È Jane a parlare, è lei a raccontare al suo lettore la sua vita. Come se fossero seduti l’una di fronte l’altro per poterlo tenere informato, per potersi confidare descrivendo le sue sensazioni, i suoi sentimenti.

Penso che sia molto interessante conoscere anche la vita di Charlotte per meglio capire cosa è stato di ispirazione. Charlotte era figlia di colti e amanti della lettura e questo amore non poteva non essere trasmesso ai quattro figli che scrissero sia opere in prosa che in poesia. Charlotte prima venne educata in casa e solo dopo venne mandata in collegio con lo scopo di perfezionare quanto appreso. La permanenza in collegio fu breve a causa della morte delle sorelle maggiori (già la madre era deceduta a causa di malattie e di complicazioni dovute ai parti molto ravvicinati) e delle condizioni più che precarie nelle quali il posto versava. La morte della madre, la zia che si prende cura di loro e l’esperienza in collegio sono elementi che vengono rintracciati nel romanzo. Così come il mestiere della protagonista: anche Charlotte, come la sua eroina, era un’istitutrice. Ricordiamo che siamo nel periodo in cui in Germania nacque il Bildungsroman. Una differenza sostanziale la dobbiamo anche sottolineare: nel romanzo di formazione il lettore segue la vita di un protagonista maschile e non di una donna poiché si pensava che le donne non possedevano la stessa profondità d’animo degli uomini. Anche per questo Charlotte, così come le sorelle, pubblicavano usando nomi prettamente maschili.

“Non sono un uccello e non c’è rete che possa intrappolarmi”

Altro romanzo scritto da Charlotte è Il professore. Anche questo autobiografico: Charlotte si innamorò di un suo professore, durante il suo soggiorno in Francia, ma si trattò di un sentimento mai ricambiato e del quale il pubblico venne a sapere solo dopo la sua morte.

Ora passiamo ad Emily, l’autrice di Cime tempestose. Questo è l’unico romanzo scritto poiché la sua carriera letteraria era principalmente improntata sulla poesia.

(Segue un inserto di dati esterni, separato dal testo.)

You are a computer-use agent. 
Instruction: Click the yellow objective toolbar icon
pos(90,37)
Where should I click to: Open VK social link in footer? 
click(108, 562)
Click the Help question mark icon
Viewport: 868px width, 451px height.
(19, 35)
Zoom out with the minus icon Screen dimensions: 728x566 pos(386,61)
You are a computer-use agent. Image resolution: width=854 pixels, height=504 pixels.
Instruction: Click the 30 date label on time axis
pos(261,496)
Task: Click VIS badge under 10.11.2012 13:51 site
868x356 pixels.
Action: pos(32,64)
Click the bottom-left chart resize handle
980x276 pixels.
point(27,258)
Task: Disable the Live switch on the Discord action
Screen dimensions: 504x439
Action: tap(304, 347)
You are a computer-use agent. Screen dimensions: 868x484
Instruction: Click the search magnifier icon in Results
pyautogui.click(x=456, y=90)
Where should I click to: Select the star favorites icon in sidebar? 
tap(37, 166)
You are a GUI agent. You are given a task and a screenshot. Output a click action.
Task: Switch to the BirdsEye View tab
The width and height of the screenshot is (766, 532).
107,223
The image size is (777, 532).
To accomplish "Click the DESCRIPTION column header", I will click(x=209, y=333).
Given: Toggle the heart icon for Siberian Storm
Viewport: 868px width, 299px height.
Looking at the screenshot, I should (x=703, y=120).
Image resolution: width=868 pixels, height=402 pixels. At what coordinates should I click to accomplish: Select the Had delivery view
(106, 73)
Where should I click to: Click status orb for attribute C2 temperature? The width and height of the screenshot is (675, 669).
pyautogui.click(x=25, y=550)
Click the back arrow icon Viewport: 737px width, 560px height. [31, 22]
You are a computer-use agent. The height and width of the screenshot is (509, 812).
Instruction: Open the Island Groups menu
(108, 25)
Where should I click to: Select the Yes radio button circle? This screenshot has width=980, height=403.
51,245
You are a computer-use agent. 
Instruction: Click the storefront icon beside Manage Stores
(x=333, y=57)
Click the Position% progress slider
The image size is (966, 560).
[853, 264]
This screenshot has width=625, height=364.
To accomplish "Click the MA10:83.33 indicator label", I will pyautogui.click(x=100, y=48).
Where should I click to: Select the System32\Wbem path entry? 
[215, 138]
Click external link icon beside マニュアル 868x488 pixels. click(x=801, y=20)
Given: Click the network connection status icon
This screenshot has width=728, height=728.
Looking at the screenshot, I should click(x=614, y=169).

Qui il lettore legge la storia di Heathclif e del suo amore per Catherine. Un amore tormentato, doloroso, sofferto, così appassionato da portare entrambi alla loro completa distruzione. Sono tante le vicende che compongono questo romanzo e che segnano il destino dei due amanti: l’iniziale avversione di una Catherine ancora bambina che poi si trasforma in un sincero affetto, la nascita del loro amore e l’incomprensione che porta Heathcliffe a lasciare la magione, la pazzia della giovane seguita da un matrimonio di interesse, il ritorno di lui ormai ricco e benestante che sposa Isabella.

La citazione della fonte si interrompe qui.